Take every line from the listing below that contains "each".

▸ **Material for the task**:

**********

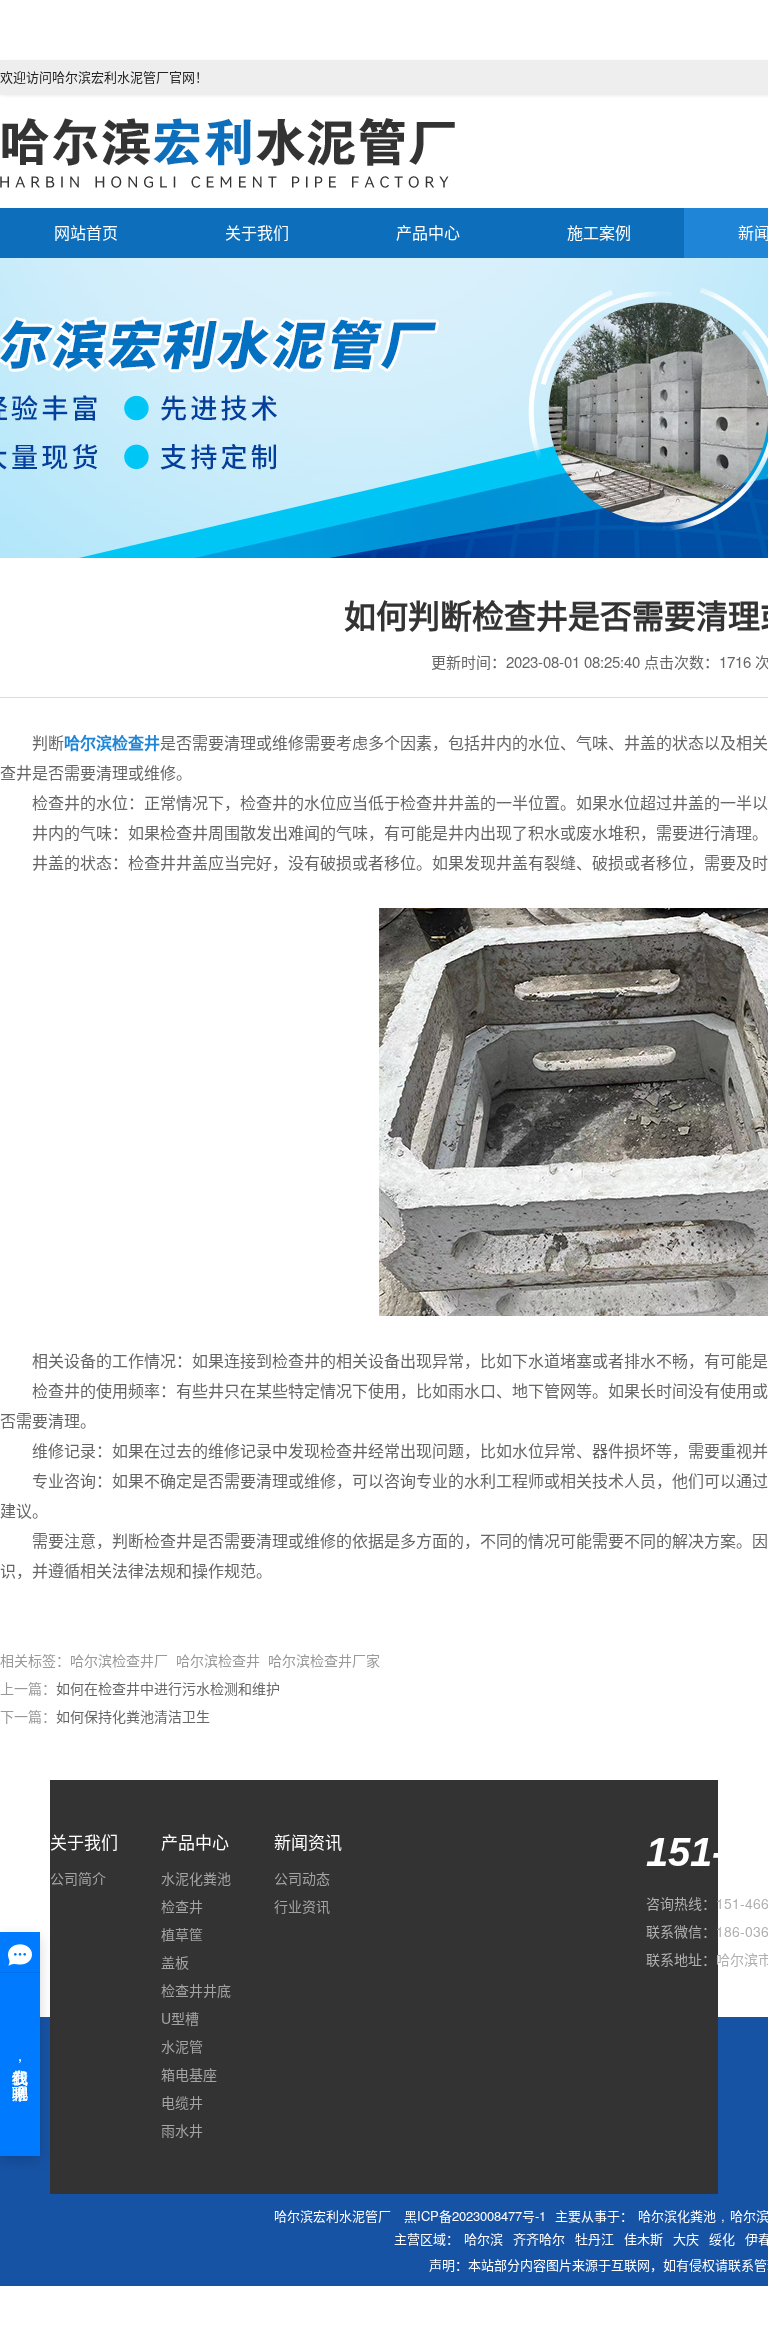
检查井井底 (196, 1990)
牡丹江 (594, 2238)
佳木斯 (643, 2238)
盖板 (175, 1962)
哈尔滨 (483, 2238)
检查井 (182, 1906)
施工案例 (599, 232)
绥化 (722, 2238)
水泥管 (182, 2046)
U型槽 (180, 2018)
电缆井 (182, 2102)
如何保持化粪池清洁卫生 (133, 1716)
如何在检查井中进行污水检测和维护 (168, 1688)
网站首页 (86, 232)
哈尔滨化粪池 (677, 2215)
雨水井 (182, 2130)
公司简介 (78, 1878)
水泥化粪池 (196, 1878)
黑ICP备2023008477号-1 (475, 2215)
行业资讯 (302, 1906)
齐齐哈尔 (539, 2238)
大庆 (686, 2238)
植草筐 (182, 1934)
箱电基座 (189, 2074)
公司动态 (302, 1878)
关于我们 (257, 232)
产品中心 (428, 232)
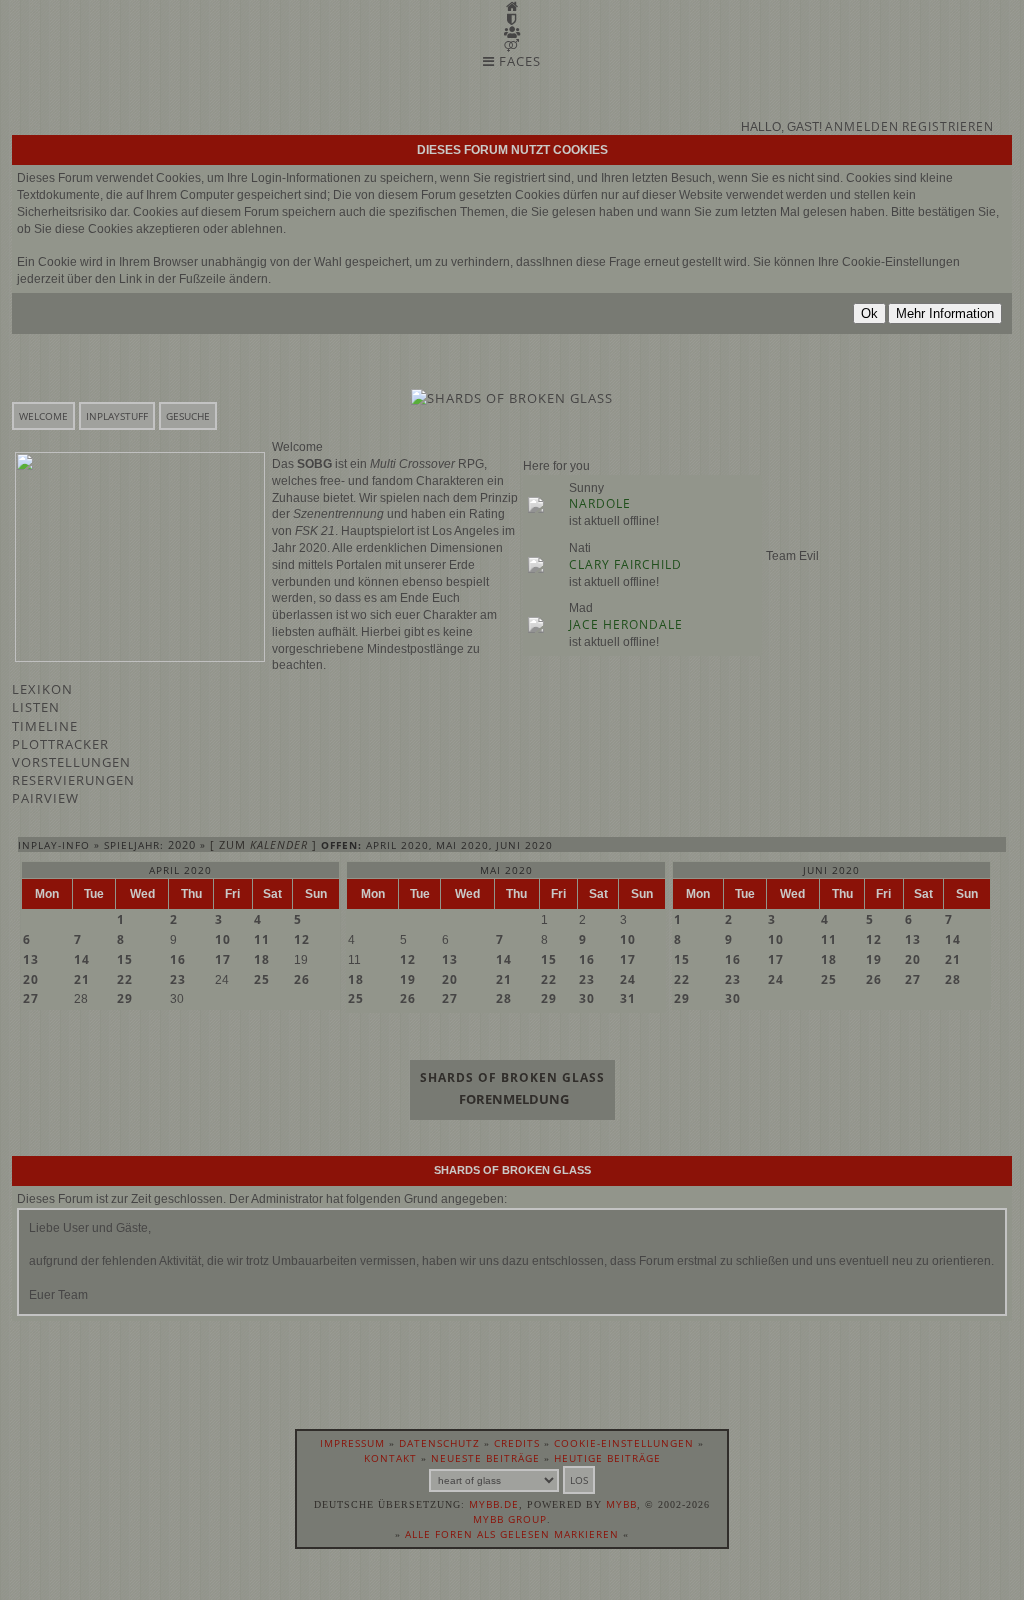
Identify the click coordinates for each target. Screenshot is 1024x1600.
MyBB (621, 1504)
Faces (518, 61)
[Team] (512, 19)
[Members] (512, 32)
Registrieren (948, 126)
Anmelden (862, 126)
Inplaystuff (117, 416)
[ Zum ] (263, 844)
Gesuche (188, 416)
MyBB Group (510, 1519)
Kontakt (390, 1458)
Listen (36, 707)
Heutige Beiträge (607, 1458)
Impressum (352, 1443)
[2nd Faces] (512, 45)
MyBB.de (494, 1504)
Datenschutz (439, 1443)
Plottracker (60, 744)
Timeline (45, 726)
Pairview (45, 798)
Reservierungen (73, 780)
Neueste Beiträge (485, 1458)
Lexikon (42, 689)
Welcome (43, 416)
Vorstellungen (71, 762)
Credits (517, 1443)
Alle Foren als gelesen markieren (512, 1534)
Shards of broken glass (512, 1077)
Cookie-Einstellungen (624, 1443)
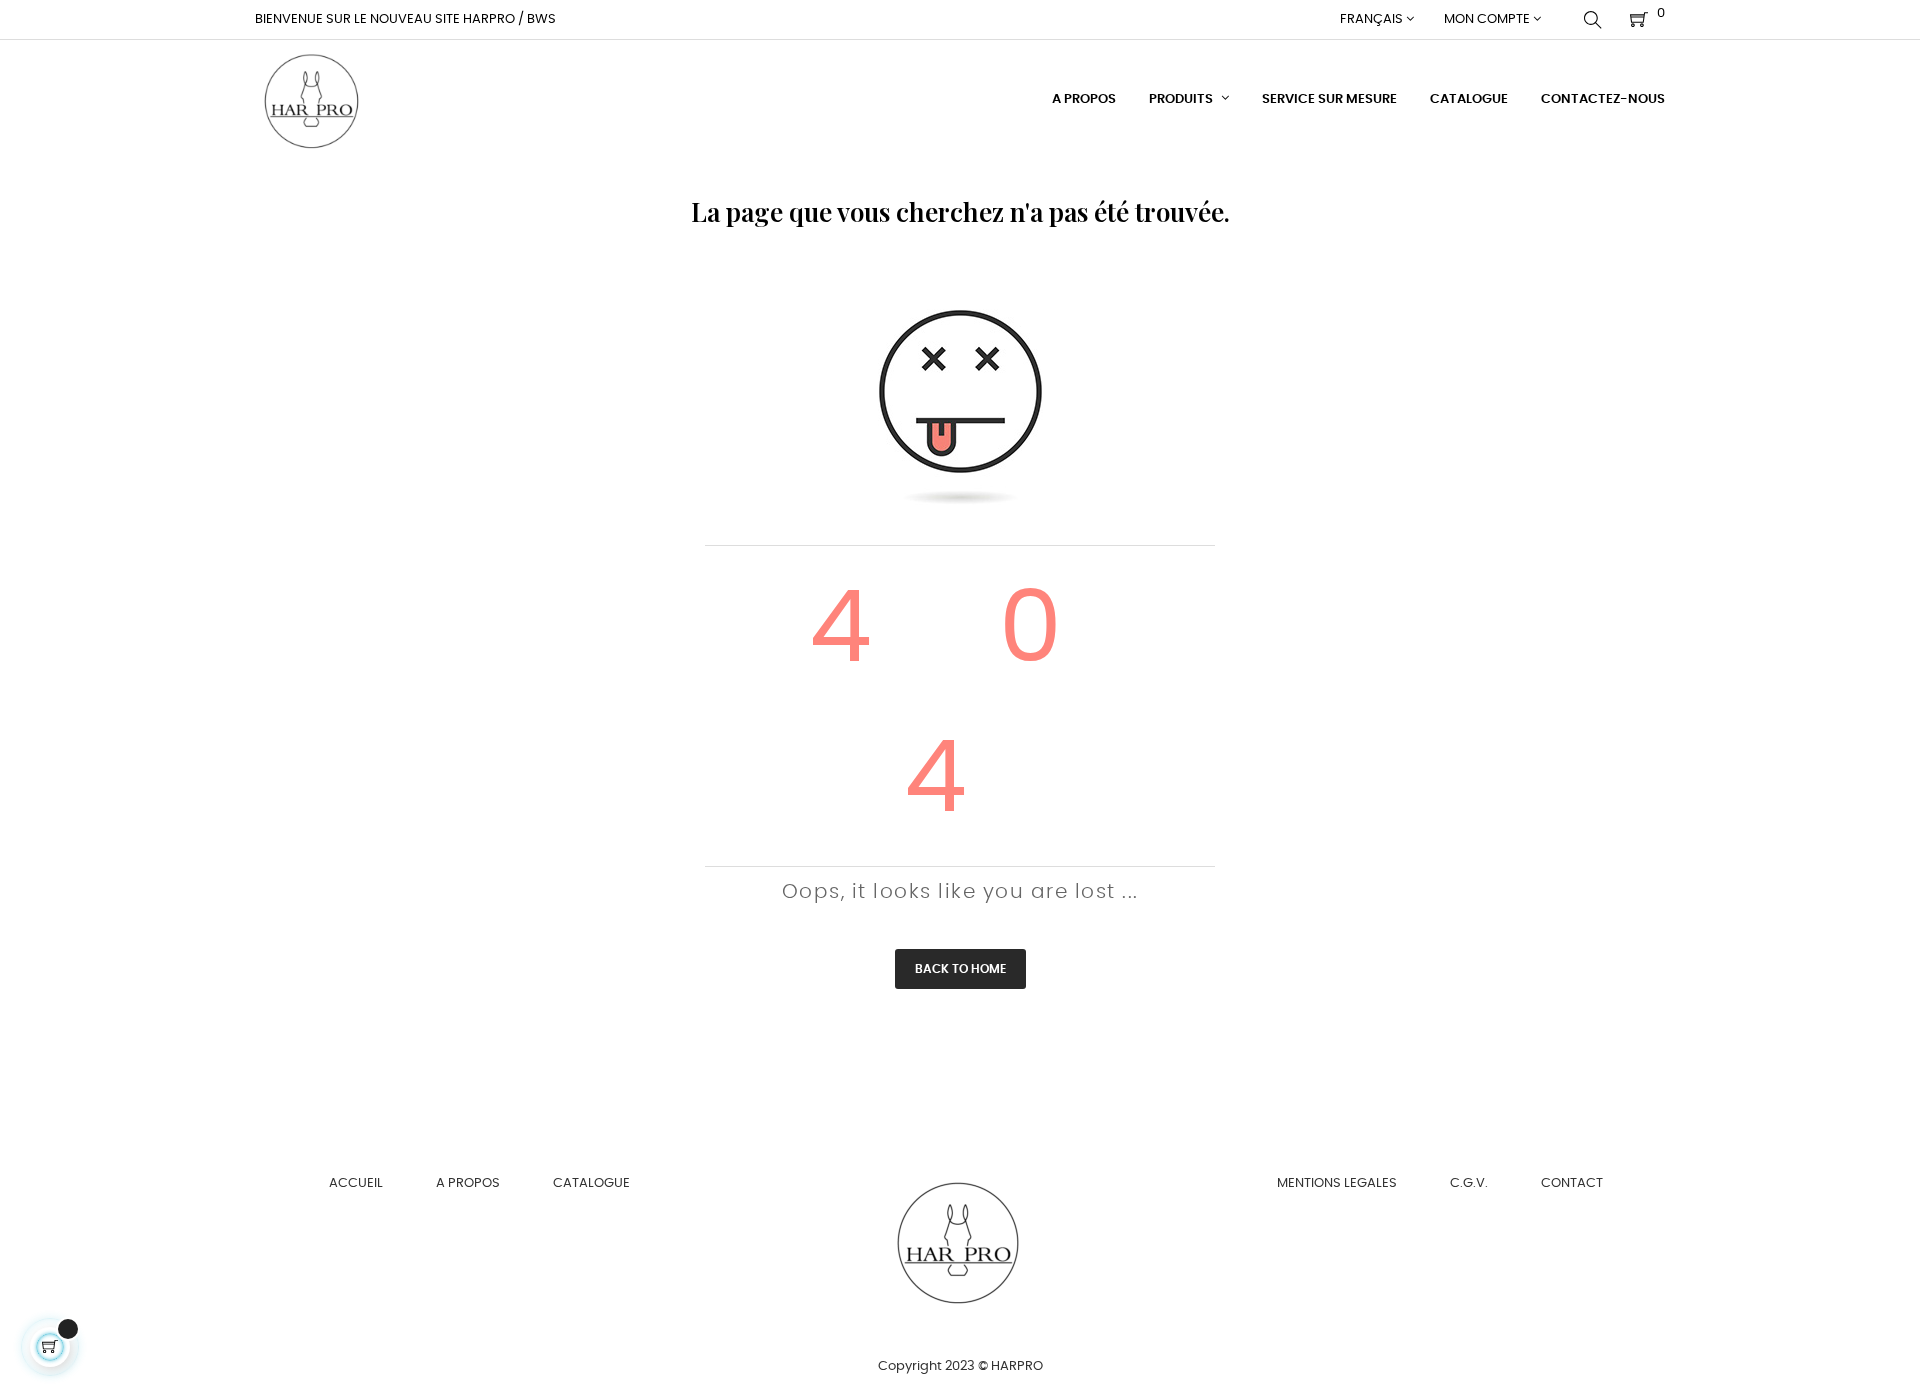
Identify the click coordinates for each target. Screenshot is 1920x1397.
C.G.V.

**********

▸ **Expected answer**:
Identify the click coordinates for each target. Screenshot is 1024x1600.
Identify the click coordinates for each target. Screenshot is 1920x1397.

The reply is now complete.